Ela puxou o ar com força e apontou para o alto do armário, repleto de xícaras e potes de vidro dispostos um ao lado do outro. Gilbert notou entre eles um recipiente com doces pela metade, um caramelo molinho enjoativo e fácil de mastigar, que Hazel costumava guardar para dar a neta.
_ Você tentou pegar?
Mais calma, balançou a cabeça em afirmativo e enfiou três dedinhos na boca. Ele imaginou Delphine escalando o armário e puxando a xícara, aquilo poderia ter sido muito mais sério do que um joelho cortado.

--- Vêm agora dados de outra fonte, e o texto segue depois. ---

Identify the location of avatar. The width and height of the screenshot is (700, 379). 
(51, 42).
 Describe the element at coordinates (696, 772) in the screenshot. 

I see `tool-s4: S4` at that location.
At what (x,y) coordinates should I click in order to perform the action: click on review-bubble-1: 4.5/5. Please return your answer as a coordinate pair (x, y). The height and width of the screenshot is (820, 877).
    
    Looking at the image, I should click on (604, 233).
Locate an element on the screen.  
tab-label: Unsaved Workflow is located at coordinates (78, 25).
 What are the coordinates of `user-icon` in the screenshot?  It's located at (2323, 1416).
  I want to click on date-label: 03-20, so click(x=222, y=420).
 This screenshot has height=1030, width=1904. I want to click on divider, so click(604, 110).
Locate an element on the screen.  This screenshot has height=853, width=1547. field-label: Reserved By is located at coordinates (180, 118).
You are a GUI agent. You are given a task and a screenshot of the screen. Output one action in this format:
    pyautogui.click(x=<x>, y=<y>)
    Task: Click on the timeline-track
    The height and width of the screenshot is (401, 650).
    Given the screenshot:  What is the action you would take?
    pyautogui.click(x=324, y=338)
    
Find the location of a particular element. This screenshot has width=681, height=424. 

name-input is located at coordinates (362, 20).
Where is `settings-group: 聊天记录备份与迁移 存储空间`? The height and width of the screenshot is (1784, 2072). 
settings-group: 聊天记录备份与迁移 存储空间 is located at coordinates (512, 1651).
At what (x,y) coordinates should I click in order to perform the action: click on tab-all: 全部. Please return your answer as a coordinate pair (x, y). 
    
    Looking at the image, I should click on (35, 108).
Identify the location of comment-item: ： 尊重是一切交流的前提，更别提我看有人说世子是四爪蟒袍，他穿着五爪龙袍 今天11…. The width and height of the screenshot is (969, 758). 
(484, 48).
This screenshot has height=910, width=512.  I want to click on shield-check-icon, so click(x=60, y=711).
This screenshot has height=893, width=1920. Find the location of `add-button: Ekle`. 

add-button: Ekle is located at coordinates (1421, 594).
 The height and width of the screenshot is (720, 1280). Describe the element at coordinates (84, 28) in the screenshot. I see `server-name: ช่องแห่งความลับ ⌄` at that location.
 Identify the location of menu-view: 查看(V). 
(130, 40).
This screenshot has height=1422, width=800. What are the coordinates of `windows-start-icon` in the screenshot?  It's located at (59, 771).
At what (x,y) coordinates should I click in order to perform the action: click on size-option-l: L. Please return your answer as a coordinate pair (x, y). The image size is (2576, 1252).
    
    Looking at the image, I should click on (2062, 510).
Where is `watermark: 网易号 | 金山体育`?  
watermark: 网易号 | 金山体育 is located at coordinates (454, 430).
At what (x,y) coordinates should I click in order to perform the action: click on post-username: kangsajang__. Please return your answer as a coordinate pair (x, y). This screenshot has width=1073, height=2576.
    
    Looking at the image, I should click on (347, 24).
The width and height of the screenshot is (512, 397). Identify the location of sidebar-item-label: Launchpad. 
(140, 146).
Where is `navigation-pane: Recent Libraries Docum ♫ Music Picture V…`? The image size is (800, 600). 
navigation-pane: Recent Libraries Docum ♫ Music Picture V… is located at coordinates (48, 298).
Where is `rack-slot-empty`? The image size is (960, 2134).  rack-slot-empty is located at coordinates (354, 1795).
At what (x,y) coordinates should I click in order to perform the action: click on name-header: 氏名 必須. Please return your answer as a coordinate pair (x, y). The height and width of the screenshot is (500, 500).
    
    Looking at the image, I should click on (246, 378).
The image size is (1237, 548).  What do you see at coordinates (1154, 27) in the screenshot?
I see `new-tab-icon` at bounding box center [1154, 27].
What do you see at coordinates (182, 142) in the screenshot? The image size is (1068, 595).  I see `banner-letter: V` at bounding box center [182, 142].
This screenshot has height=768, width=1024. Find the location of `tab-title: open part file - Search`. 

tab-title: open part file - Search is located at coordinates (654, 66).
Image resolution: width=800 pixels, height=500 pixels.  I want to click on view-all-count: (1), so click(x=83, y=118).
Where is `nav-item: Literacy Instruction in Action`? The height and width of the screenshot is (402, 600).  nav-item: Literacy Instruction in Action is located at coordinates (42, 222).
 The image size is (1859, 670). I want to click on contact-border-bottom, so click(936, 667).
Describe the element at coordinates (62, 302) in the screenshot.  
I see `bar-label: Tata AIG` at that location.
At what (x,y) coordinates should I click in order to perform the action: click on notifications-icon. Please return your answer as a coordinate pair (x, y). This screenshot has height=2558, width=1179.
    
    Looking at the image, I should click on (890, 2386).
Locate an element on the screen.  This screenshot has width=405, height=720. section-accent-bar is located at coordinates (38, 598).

Olhando-a com mais atenção, examinou o corte se perguntando se haviam cacos na pele. Ela se encolheu quando a ferida foi tocada e Gilbert massageou a testa buscando uma solução. Não fazia idéia de onde estariam os remédios naquela casa.
Decidindo, se abaixou e pegou-a no colo . Delphine passou os braçinhos ao redor do seu pescoço e ele desejou mentalmente que Sebastian não ficasse furioso por ele ter "sequestrado " a sua filha por uma boa causa.